When Was Uranium Discovered?
Martin Klaproth discovered this element while he was working in his laboratory in 1789 in Germany. Martin precipitated sodium-diuranate (yellow compound) by melting uraninite in nitric acid. He neutralized the mixture by adding sodium-hydroxide. Martin assumed that the yellow compound was an oxide of an undiscovered metal and he heated it to extract a black powder. The black powder which Martin extracted was an oxide of uranium. Martin concluded that the black powder was a newly discovered metal which he named after Uranus.

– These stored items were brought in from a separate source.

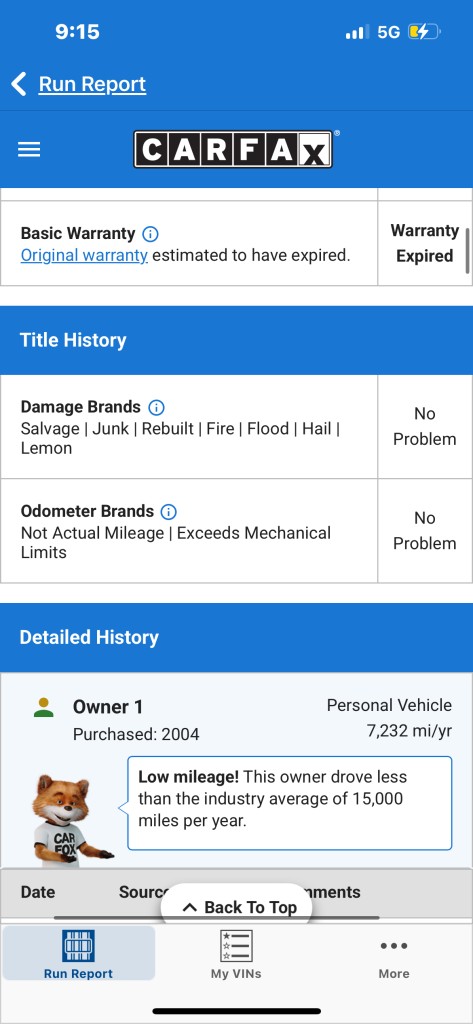Open info icon next to Damage Brands
The height and width of the screenshot is (1024, 473).
coord(156,408)
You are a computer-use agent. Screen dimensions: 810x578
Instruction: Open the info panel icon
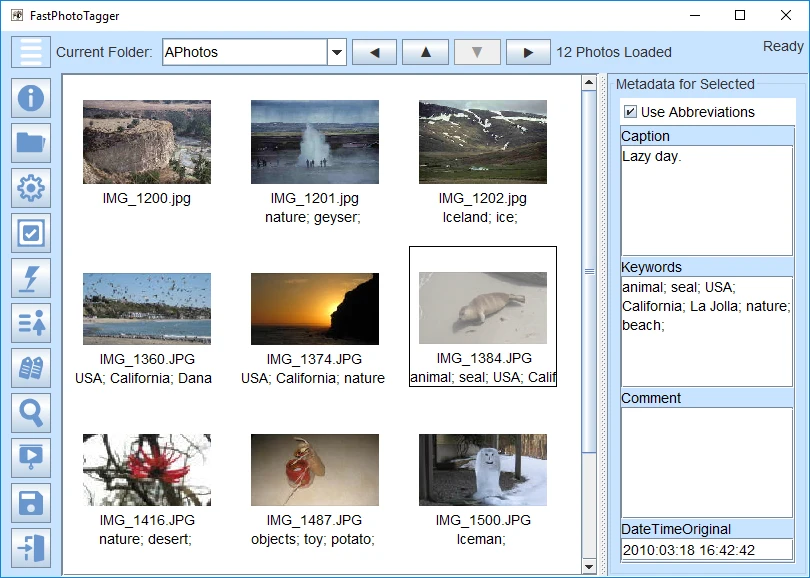point(32,98)
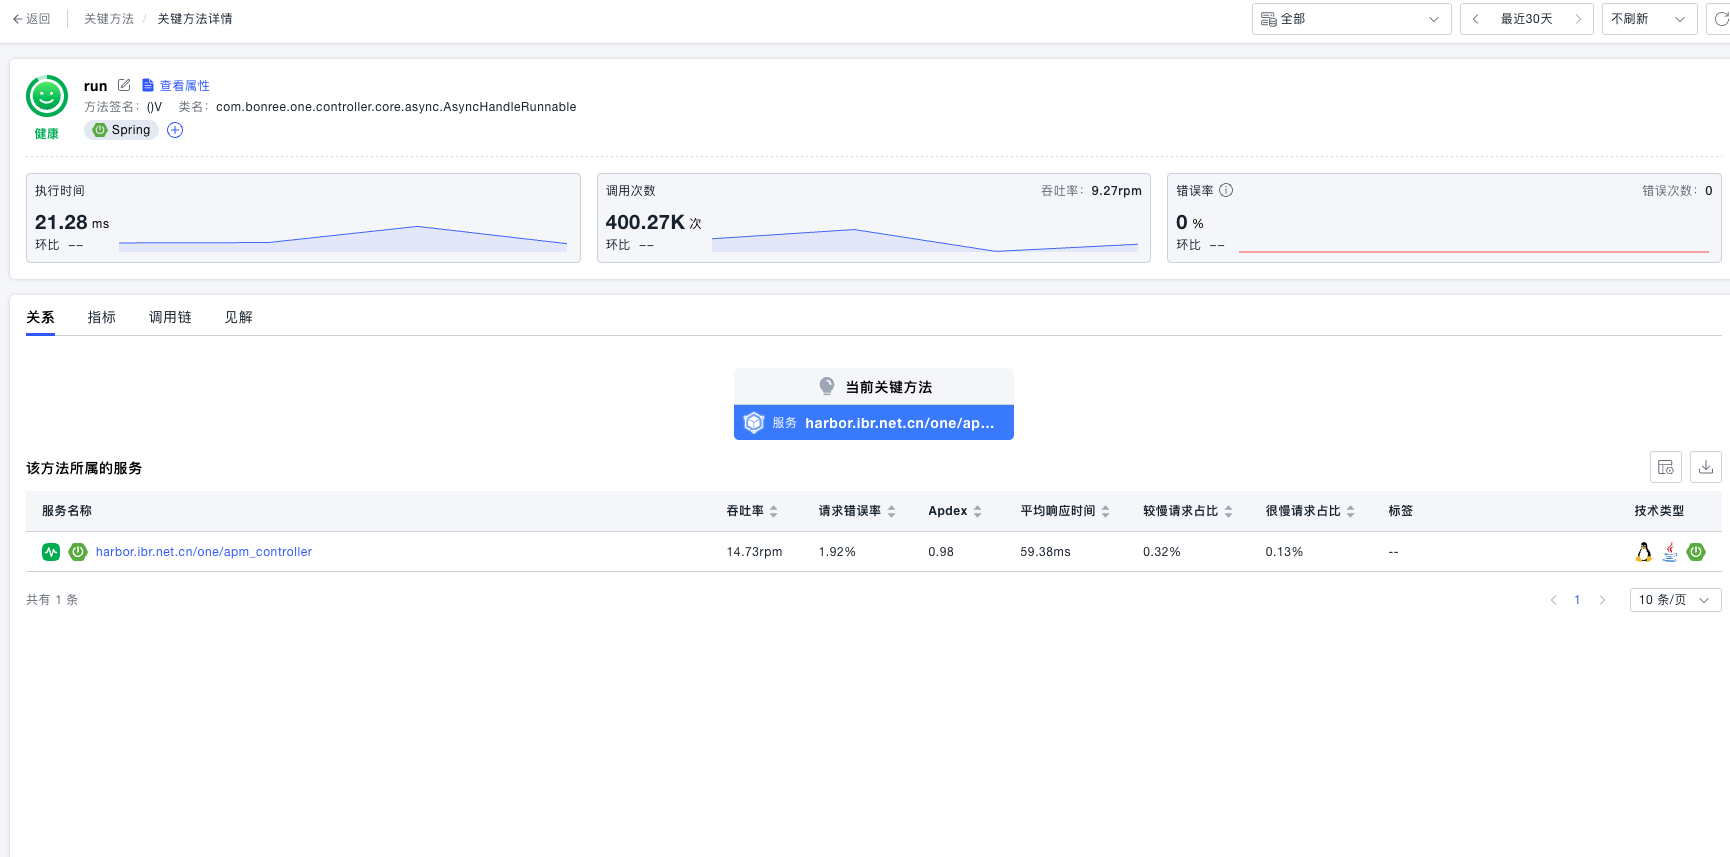Click the next time range arrow
The image size is (1730, 857).
coord(1578,19)
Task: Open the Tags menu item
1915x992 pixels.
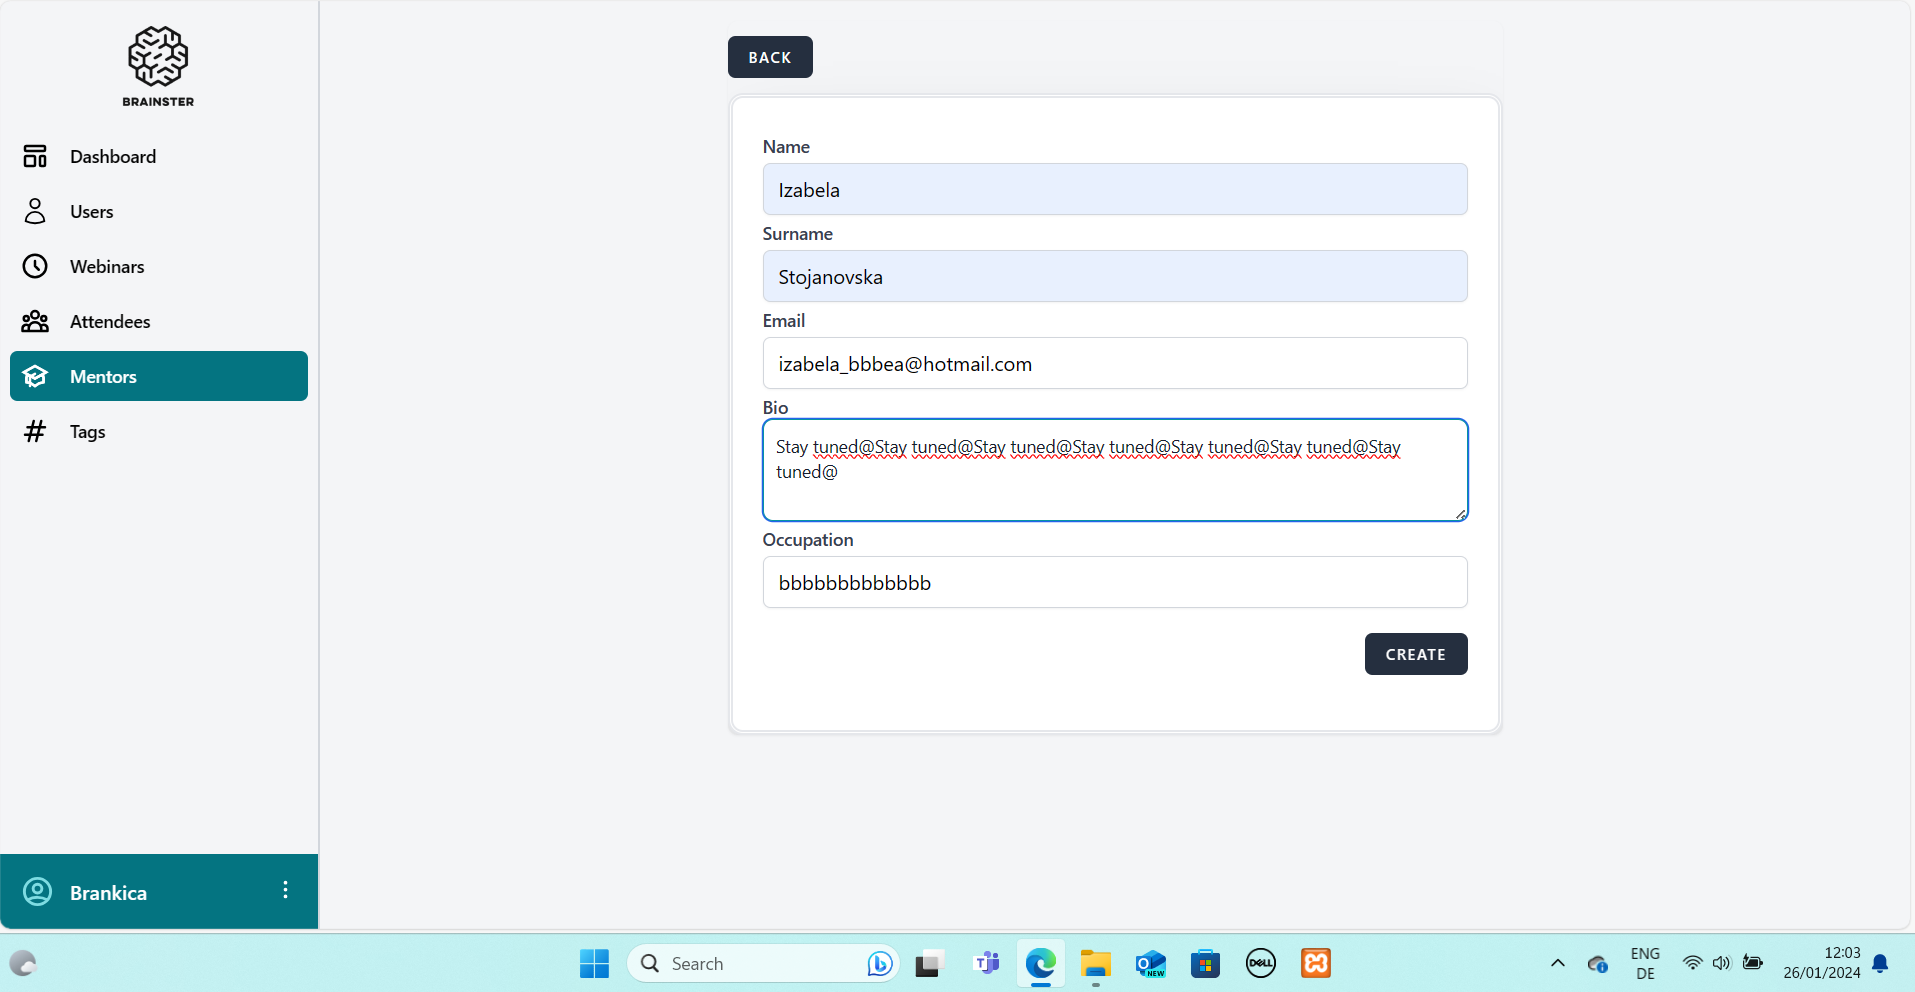Action: coord(87,431)
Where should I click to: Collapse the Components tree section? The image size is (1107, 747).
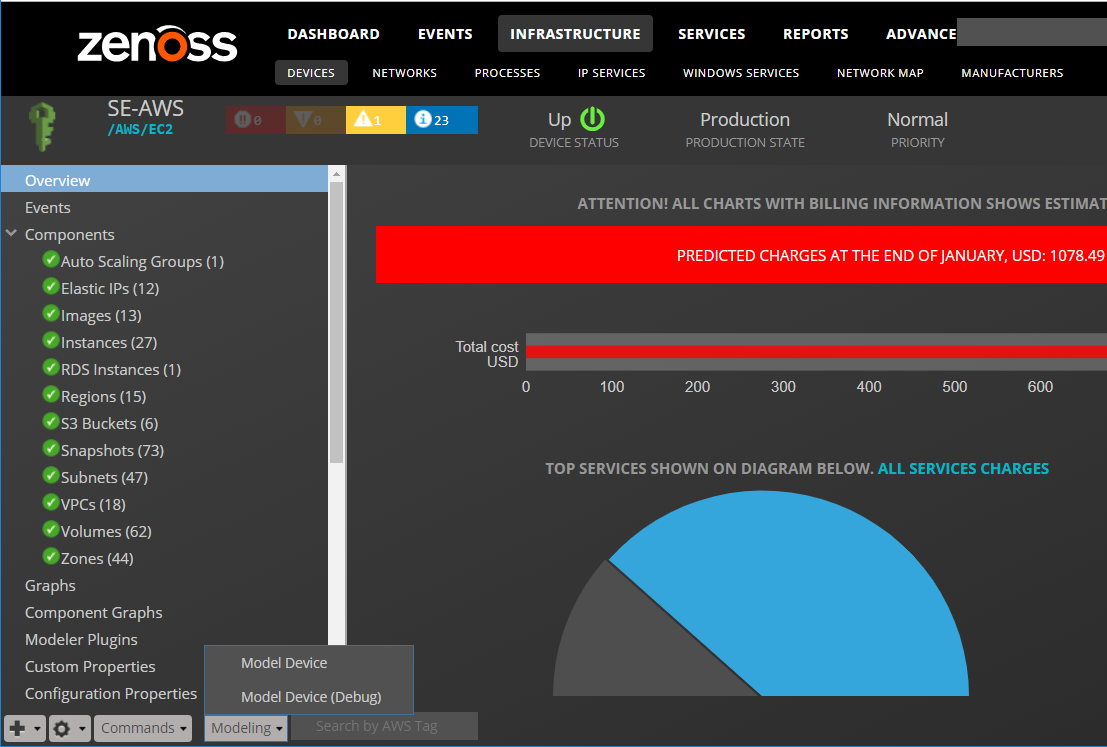click(x=11, y=234)
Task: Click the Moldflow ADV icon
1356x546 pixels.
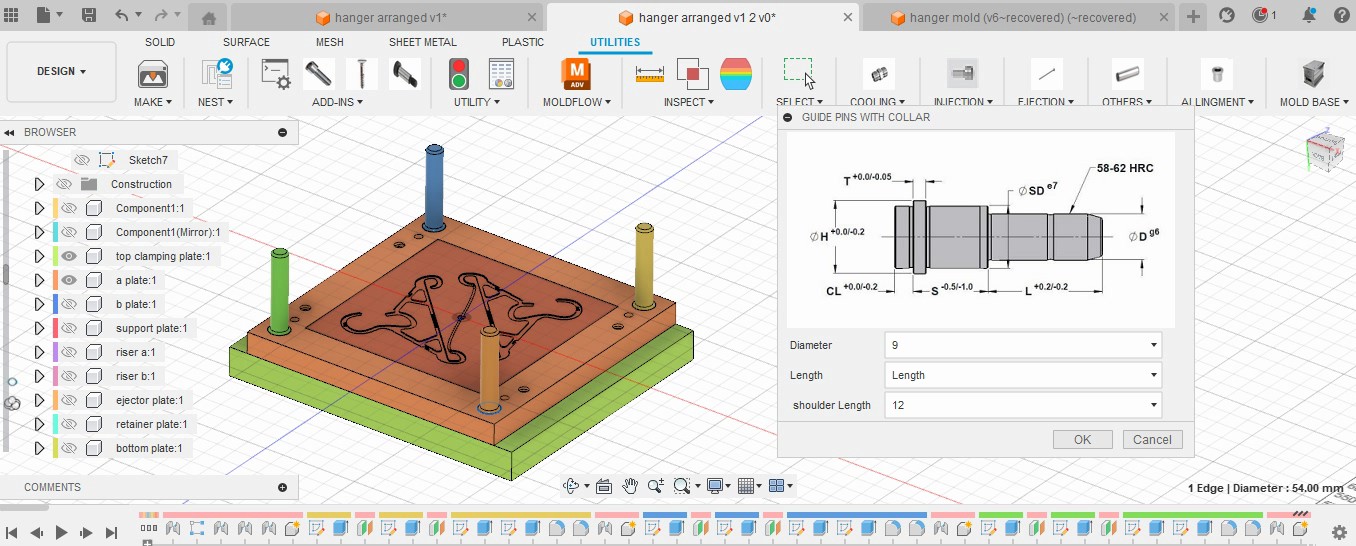Action: (x=576, y=74)
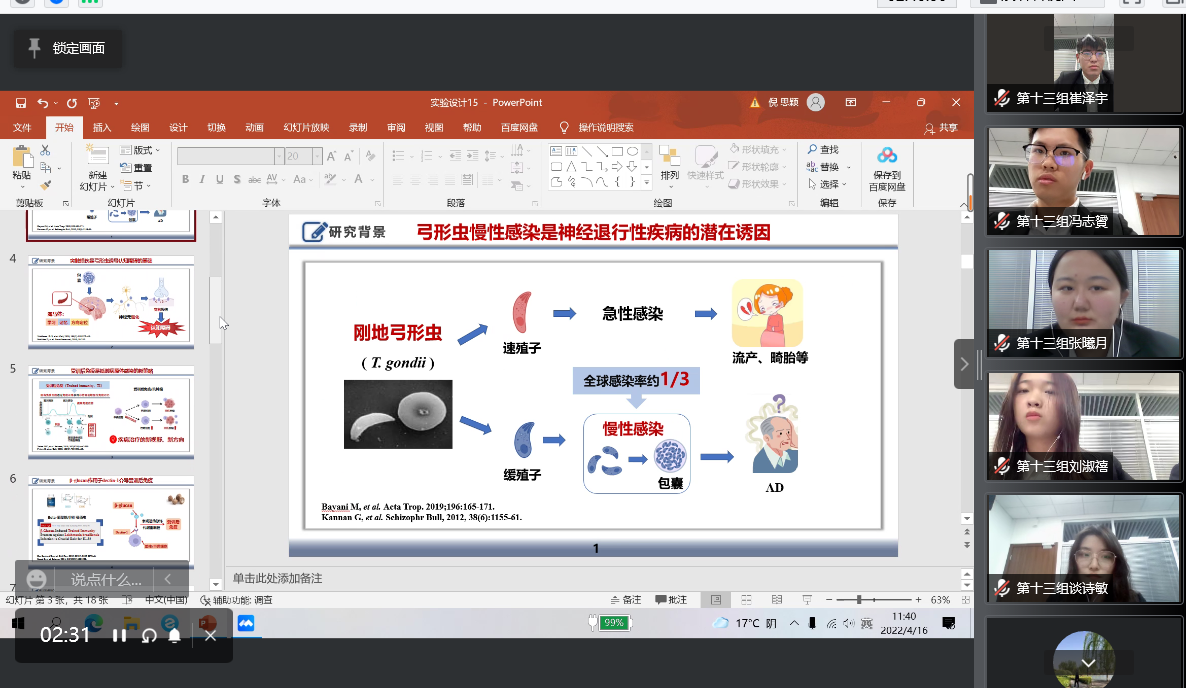The height and width of the screenshot is (689, 1186).
Task: Pause the screen recording timer
Action: pos(119,635)
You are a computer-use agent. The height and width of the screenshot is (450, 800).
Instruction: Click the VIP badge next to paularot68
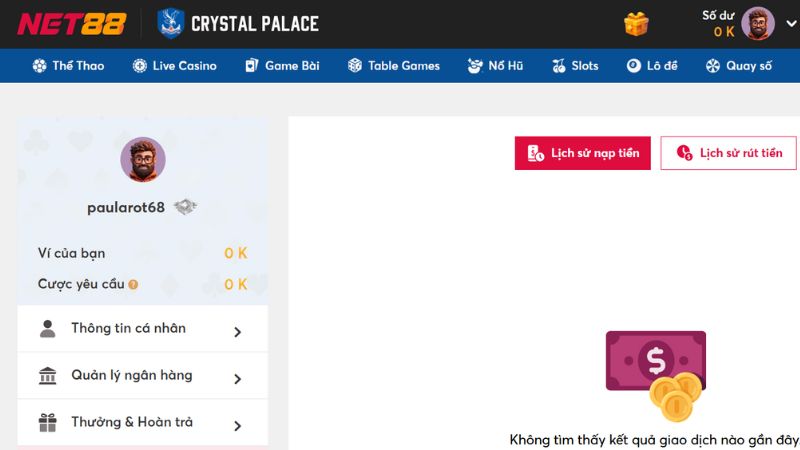[x=185, y=207]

Peligot Eugene became the first human being to isolate uranium in 1841 when he heated uranium-tetrachloride with potassium. Becquerel Henri discovered radioactivity in 1896 when he left a potassium uranyl-sulfate on a photographic plate in a drawer. Henri noticed that the plate became fogged and concluded that uranium emitted some rays that affected the plate.
The Uses Of Uranium
Uranium is a crucial compound that is used to power the nuclear power plants which generate electricity. Theoretically, a kilogram of Uranium-235 produces over 20terajoules of energy. Most nuclear power plants are powered by uranium-enriched fuel containing 3% uranium-235. The chemical-reaction is controlled by various nuclear-absorbing materials. The energy produced by Uranium-235 creates steam that turns the turbines in the power plant which generate electricity. Uranium-238 can easily decay in a breeder reactor to form plutonium-239. Plutonium-239 can sustain chemical reactions. The only naturally-occurring isotope that can maintain a reaction is Uranium-235.
Military Usage of Uranium
In the military, this element can be used to create high-density penetrators (ammunition). The penetrators are composed of DU (depleted uranium) that is alloyed with 2% of other minerals like molybdenum and titanium. At very high speed this ammunition can destroy a heavily armored target. Removable vehicle armors and tank armors are also hardened by the DU plates. The DU is also added to the shielding materials of various container that transport and store radioactive materials. Even though the DU is radioactive, its hardness makes it effective for stopping radiation from various strong radioactive materials than lead. DU is preferred over other dense elements because of its ability to be easily cast and its low price.
Other Uses of Uranium
The usage of this metal dates back to 79CE when people used it in the glazing industry. Uranium is used in the wood and leather industry for dyes and stain, in photographic chemicals, and in making the filament of the stage-lighting bulbs. Uranium salts are the dye fixatives of wool or silk. The discovery of radioactivity introduced a new usage of uranium in science. The long half-life of uranium-238 isotopes made it possible to estimate the age of an igneous rock.